Dr. Paik: This is correct. There have been some negative findings using glutaminase inhibitors in the recent past. A lot of the initial focus for glutaminase inhibition was in renal cell cancer, because we know that metabolism is functionally important in that disease and there are approved drugs that target mTOR as a result. The idea was that one might be able to generate anti-tumor synergy CB-839 to TORC1 inhibitions in this disease. I think the negative trial data tell us that glutaminase is not a functionally important mechanism in renal cell cancer, not that the approach and rationale is generally incorrect.
It’s important to bear in mind that glutaminase inhibition is a form of targeted therapy. The problem is how to define the target in this case.
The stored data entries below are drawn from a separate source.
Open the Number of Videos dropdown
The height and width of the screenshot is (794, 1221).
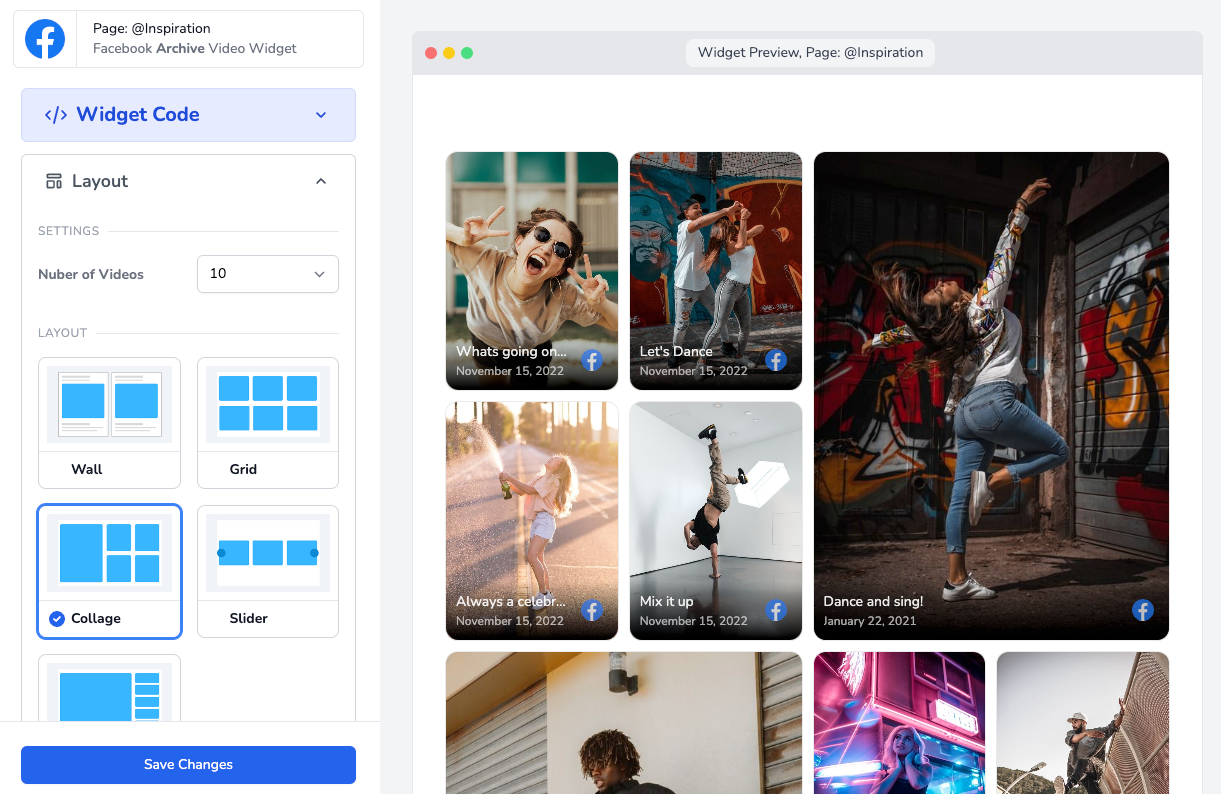(x=268, y=274)
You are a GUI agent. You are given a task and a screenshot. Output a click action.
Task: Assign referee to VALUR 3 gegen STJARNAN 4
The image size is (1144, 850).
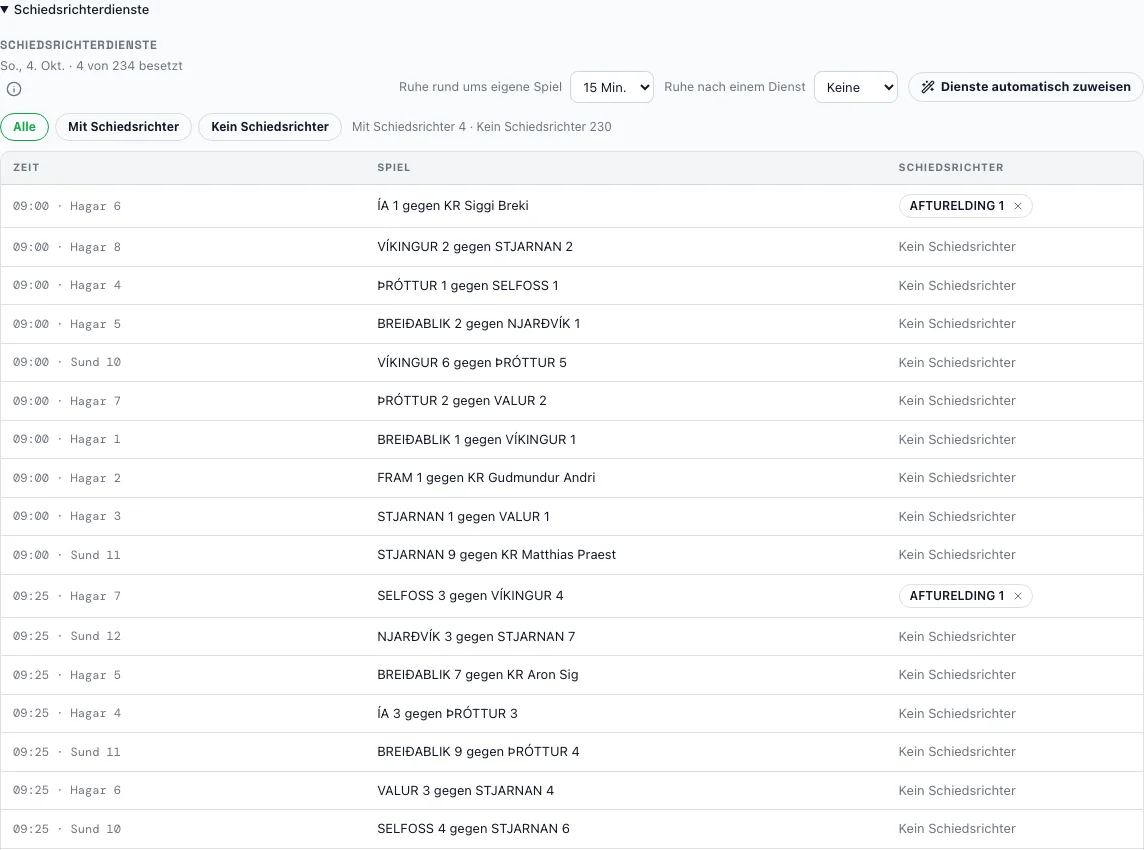pyautogui.click(x=956, y=790)
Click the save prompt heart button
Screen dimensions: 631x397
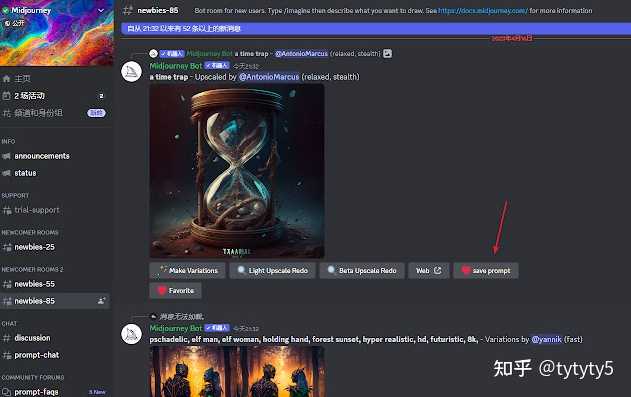[486, 271]
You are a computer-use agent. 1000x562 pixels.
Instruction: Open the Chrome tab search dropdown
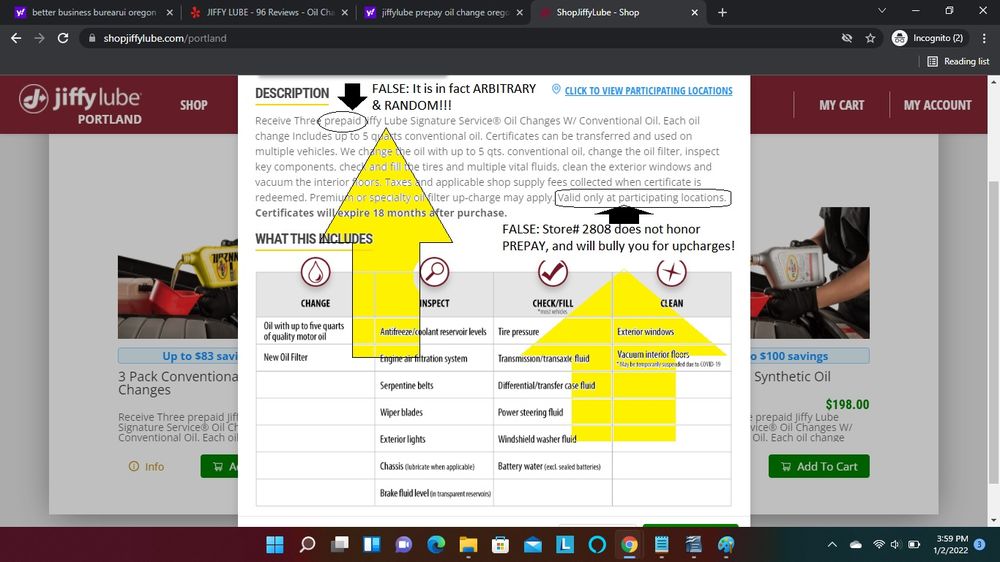(880, 12)
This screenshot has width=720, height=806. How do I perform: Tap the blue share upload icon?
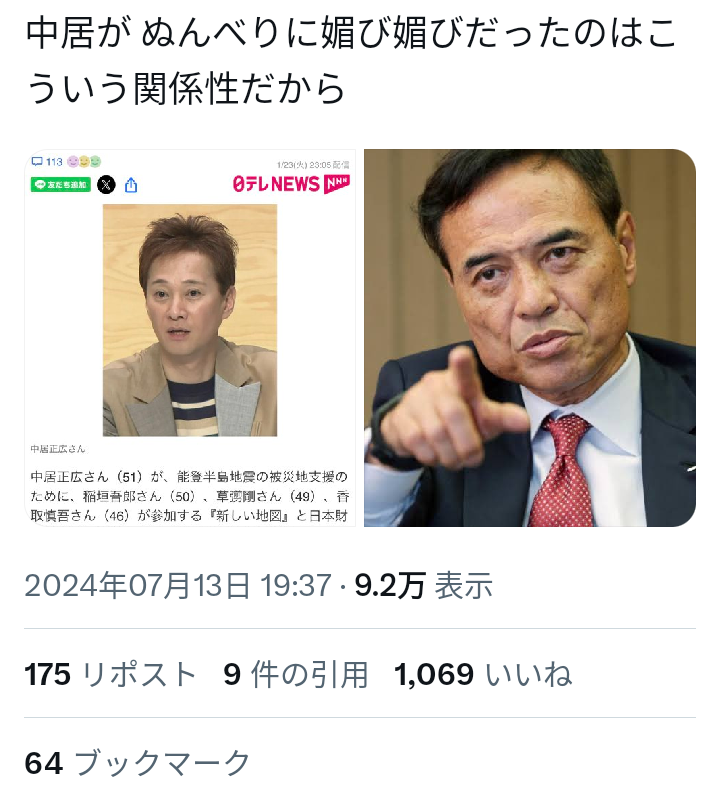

We are accustomed to defining targets exclusively through somatic genomic variants (i.e., gene mutations). This may be a less robust approach when dealing with metabolism, where distinct metabolic signatures would be more suitable. And so a change in the way we conceptualize biomarkers might be necessary to gain further ground in the targeted therapy space in some diseases. This is built into the phase I trial as an aside, and so we will be able to generate these data in time.
Dr. Riess: There are evolving data looking at glutaminase inhibition with immunotherapy. An ongoing trial called KEAPSAKE is enrolling patients who have these KEAP1/NFE2L2 mutations. They are treating these patients in the first line with chemotherapy and immunotherapy and looking at whether the addition of CB-839 improves clinical outcomes. It will be interesting to see the effect of glutaminase inhibition in combination with chemotherapy and immunotherapy.
We anticipate synergistic activity with dual inhibition of glycolysis and glutaminolysis via combined inhibition of mTOR and glutaminase in these NRF2-aberrant subsets of lung cancer. Single-agent mTOR inhibitors have not shown the results that were anticipated during the long arc of drug development of these drugs in lung cancer, in part because of not matching up with the right target. In addition, dependence on glutamine metabolism as a mechanism of de novo resistance in some patients treated with mTOR inhibition potentially could be overcome via glutaminase inhibition with CB-839.